Selected extract section start
With no options for housing available, Louise reluctantly takes a bus to Aunt Gayle's drab studio apartment, planning to hide out until further notice. Gayle calls Linda, alerting her to Louise's whereabouts. Bob and Linda know that Louise will never voluntarily agree to the filling, so "creative parenting" will be necessary to lure her back. To help with the plan, they send Tina and Gene to stay with Aunt Gayle as well. Linda then presents Louise with a wager: if she can make it through the weekend without being driven crazy by Gayle's neurotic behavior, she will not have to get the filling. If she cracks, she must comply. Louise confidently agrees to the bet, unaware that her sister Tina is acting as her parents' "inside man," communicating with them via text message.

Linda texts Tina instructions on how to unleash Gayle's odd behavior. The kids are forced to replace the decorative claw caps on Gayle's three ill-tempered cats, listen to her excruciating poetry, and play her completely senseless homemade board game, "Gayle Force Winds." Louise begins to get irritated, but refuses to give up. With one day left before Louise technically wins the bet, Bob and Linda plan a stakeout outside Gayle's apartment. They are joined by an uninvited Teddy, who keeps them awake with his snoring. To their dismay, Louise makes it through the night without surrendering, and they employ their last resort: Linda texts Tina, asking her to give Louise ice cream for breakfast. Louise accepts, but the ice cream upsets her cavity and causes intense pain. Bob, Linda, and Teddy enter the apartment to pick up the kids, and Louise admits to Gayle that she is frightened of the dentist. To everyone's surprise, Gayle concocts an ingenious plan to turn Louise's fear "into make-believe." Louise trusts her, and agrees to return to Dr. Yap's office.
Selected extract section end
What to produce:
Translate this sentence from the plot summary into Spanish: "They are joined by an uninvited Teddy, who keeps them awake with his snoring." Base your work only on the plot summary.
Excerpted records section start
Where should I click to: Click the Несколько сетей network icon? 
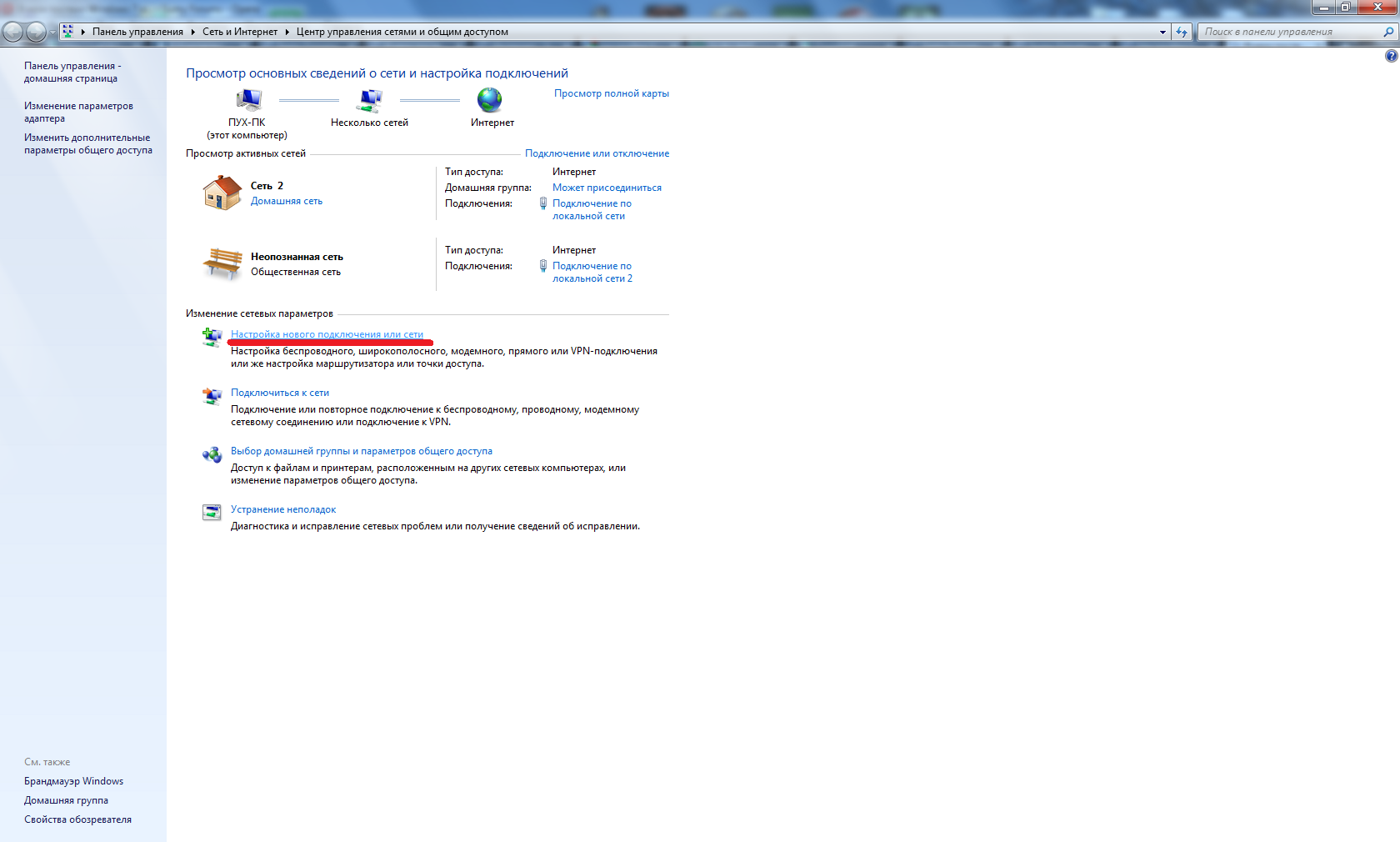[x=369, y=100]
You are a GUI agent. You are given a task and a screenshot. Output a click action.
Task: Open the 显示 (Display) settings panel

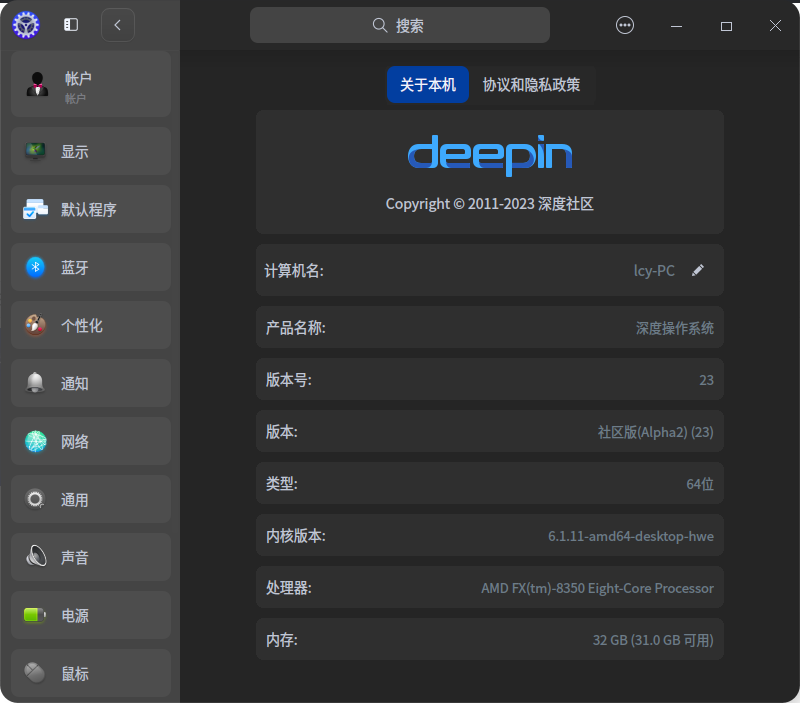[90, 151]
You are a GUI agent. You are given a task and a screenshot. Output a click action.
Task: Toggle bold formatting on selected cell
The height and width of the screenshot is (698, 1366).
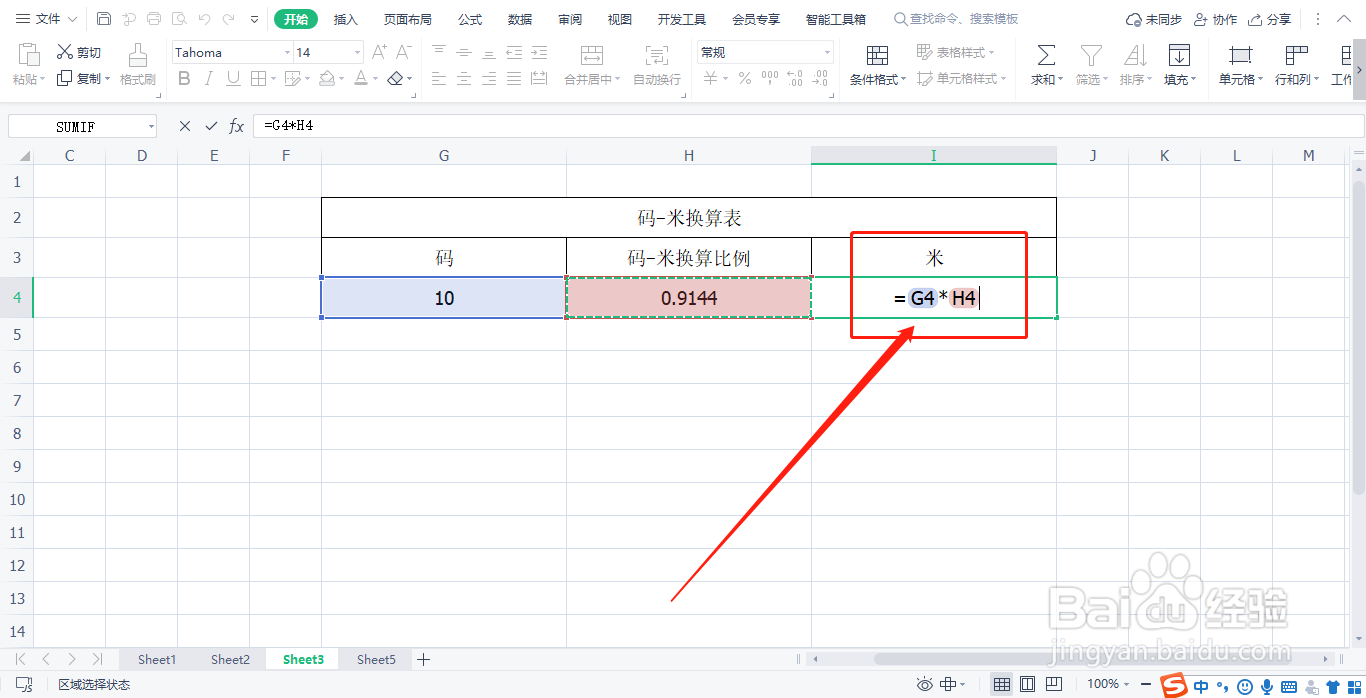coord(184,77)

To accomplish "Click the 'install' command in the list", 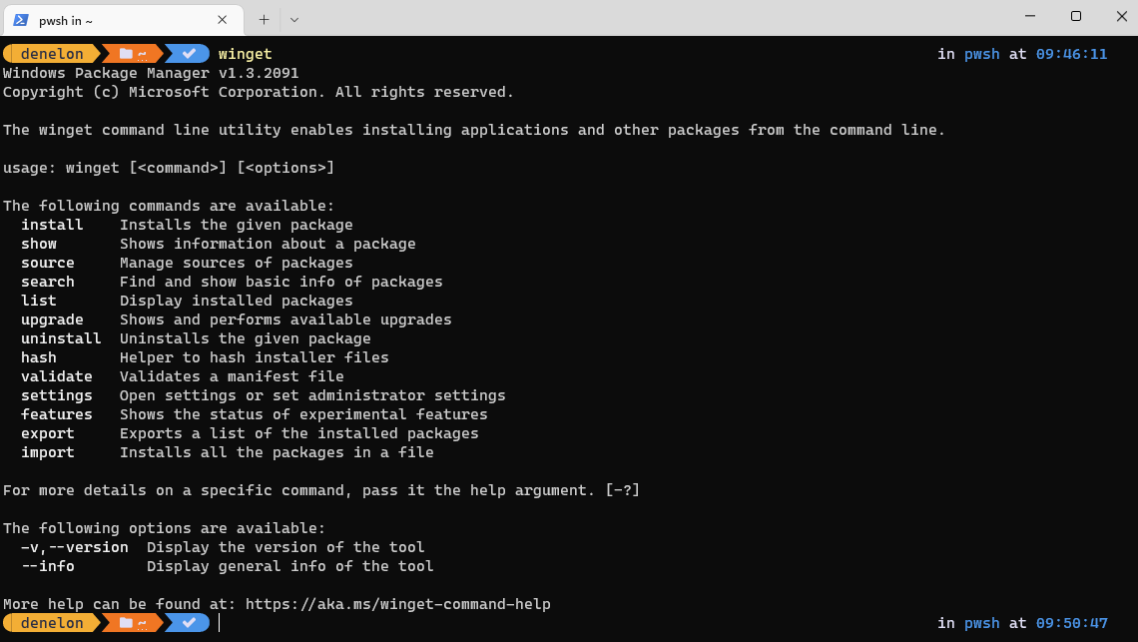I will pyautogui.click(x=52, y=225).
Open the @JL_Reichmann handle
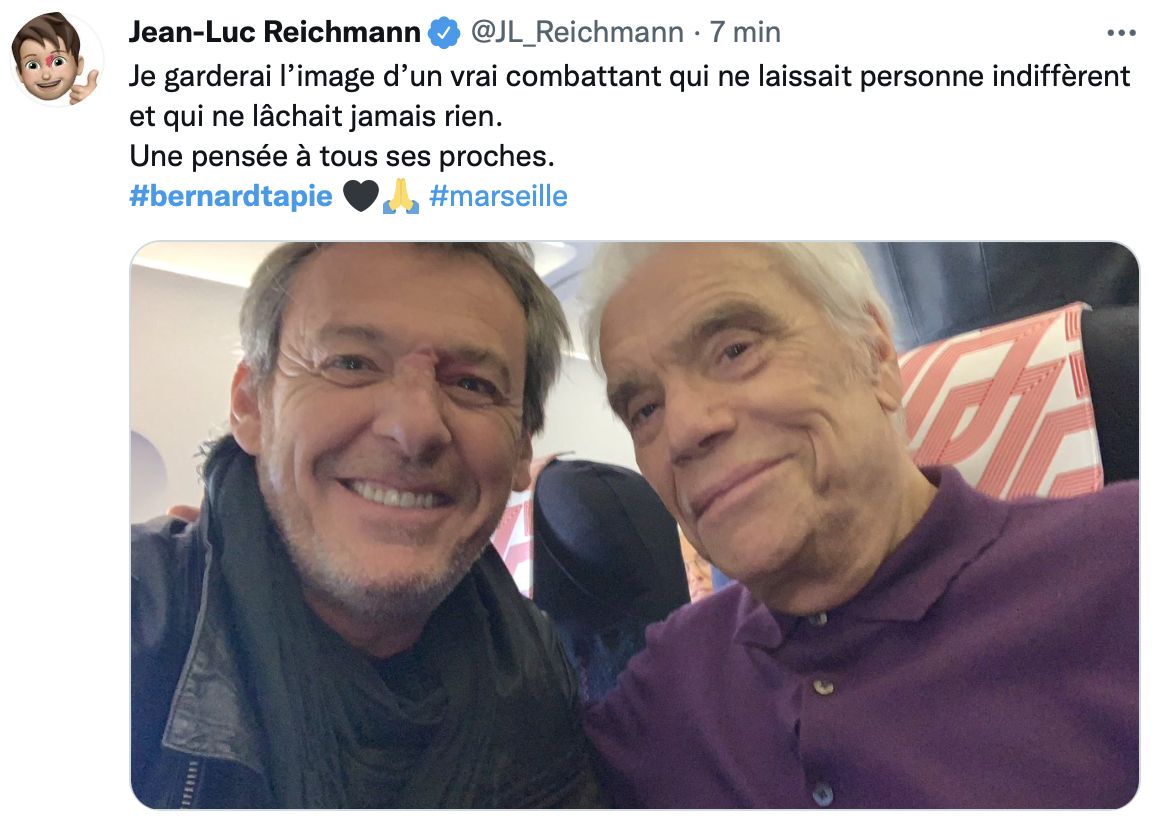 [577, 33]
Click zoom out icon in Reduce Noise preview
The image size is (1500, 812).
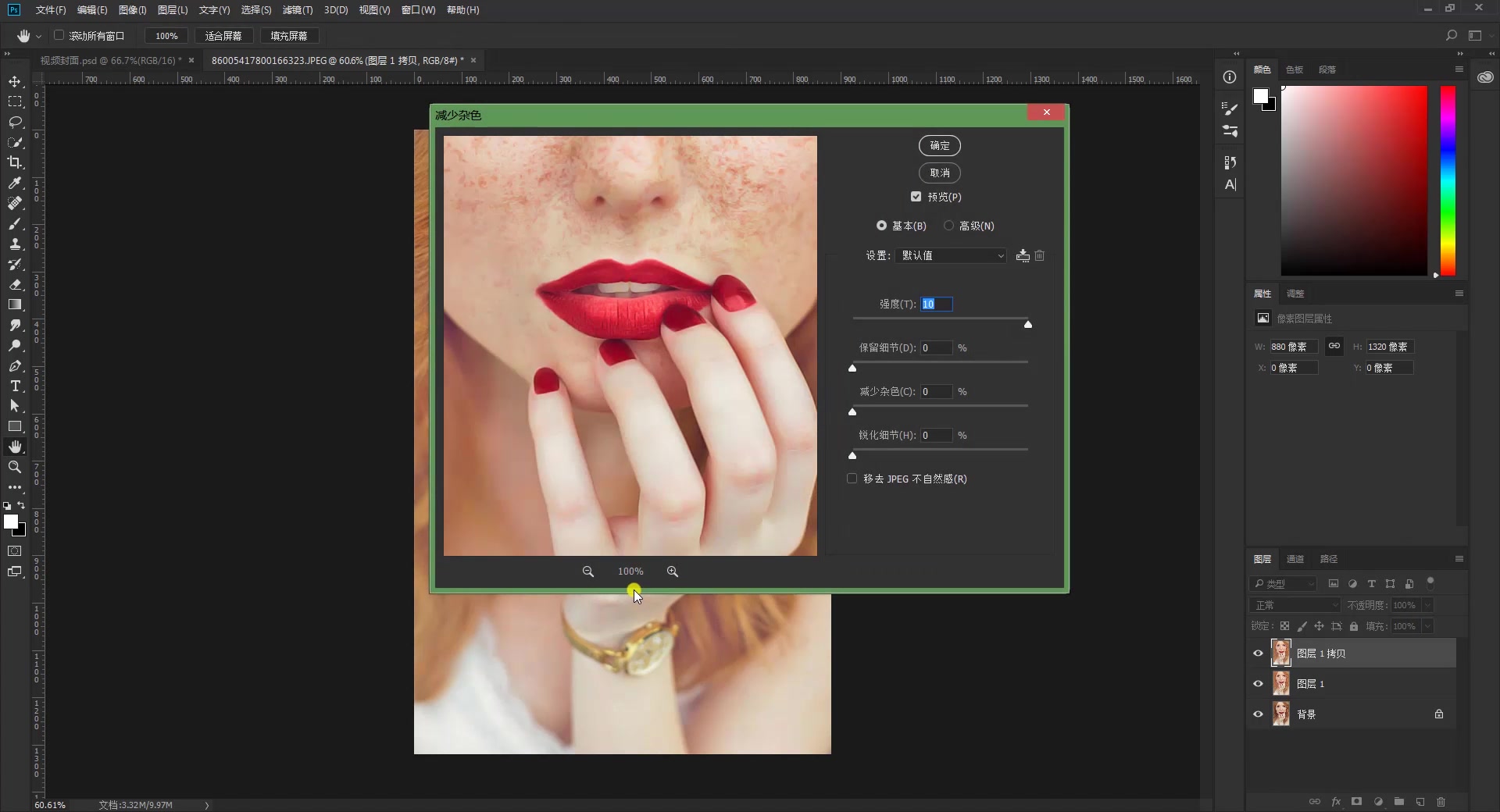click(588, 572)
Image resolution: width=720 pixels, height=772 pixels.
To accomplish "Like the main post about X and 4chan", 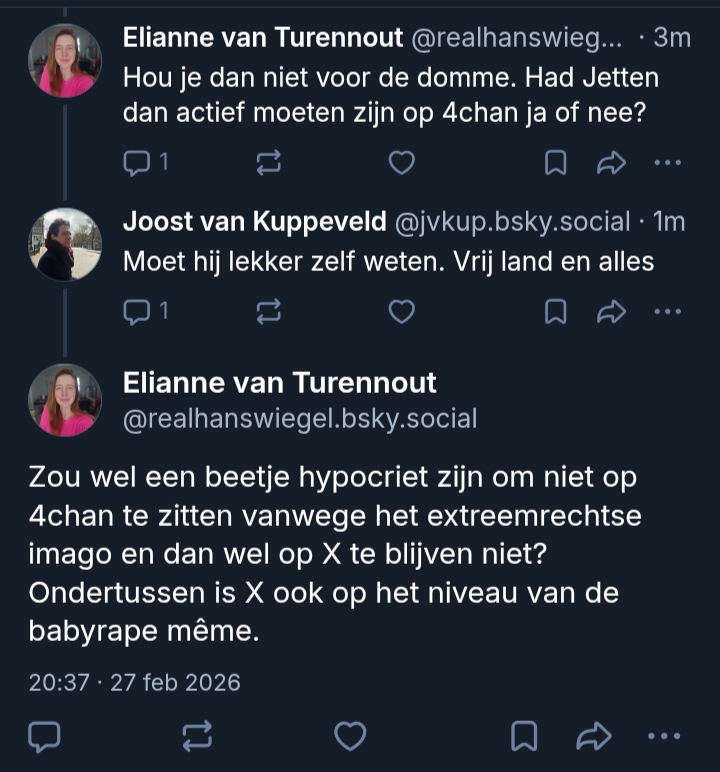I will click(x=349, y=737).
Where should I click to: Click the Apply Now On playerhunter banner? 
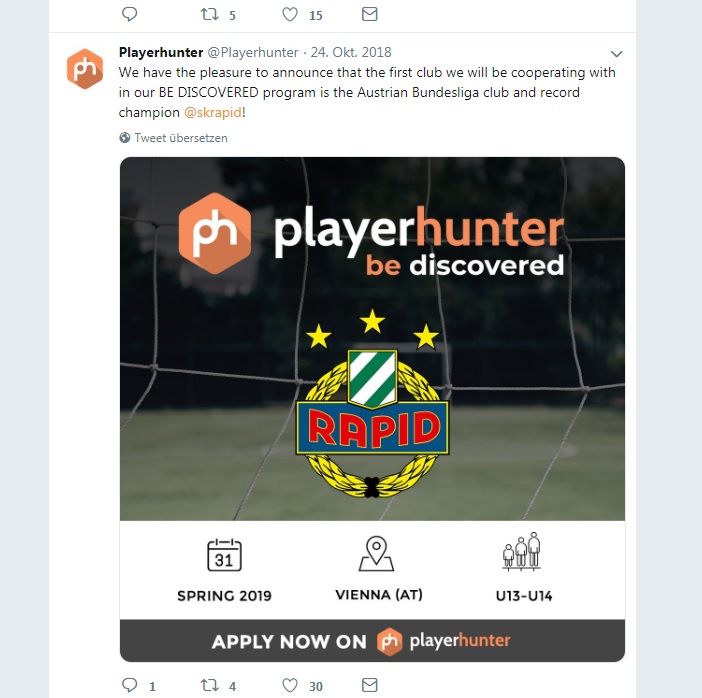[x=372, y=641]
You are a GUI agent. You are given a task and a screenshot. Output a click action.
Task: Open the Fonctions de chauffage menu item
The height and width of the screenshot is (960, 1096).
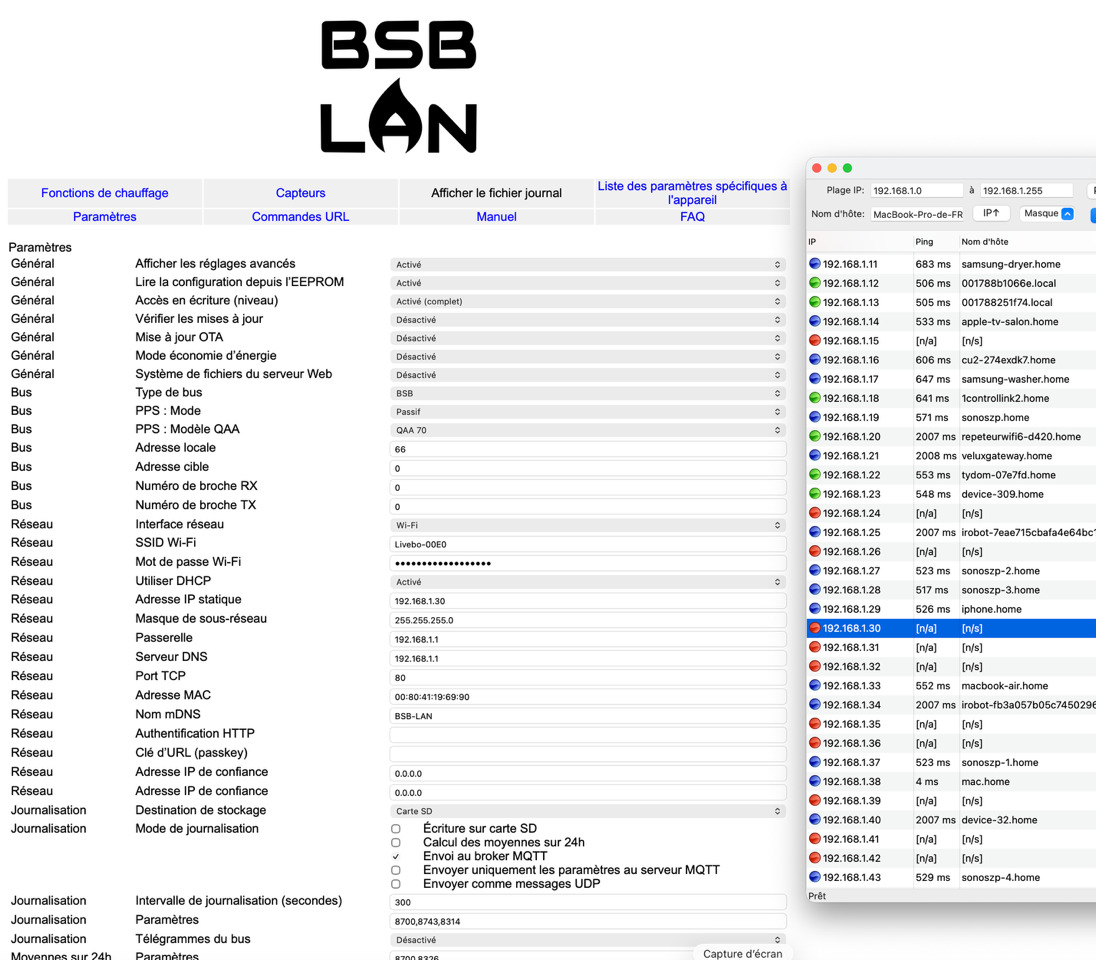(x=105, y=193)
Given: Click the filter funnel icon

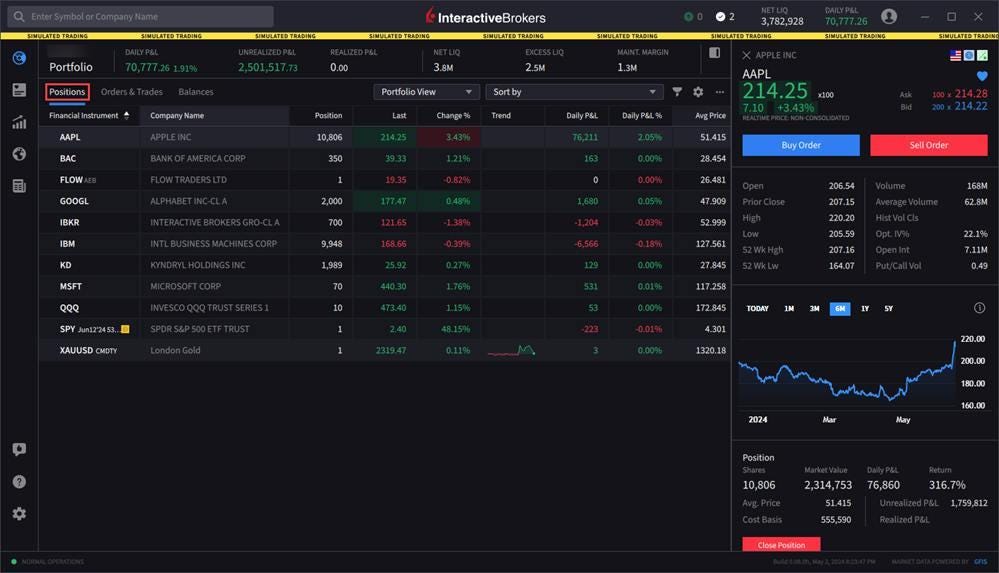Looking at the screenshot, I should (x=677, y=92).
Excerpted records section end
Your response:
A ellos se une Teddy, que no había sido invitado y los mantiene despiertos con sus ronquidos.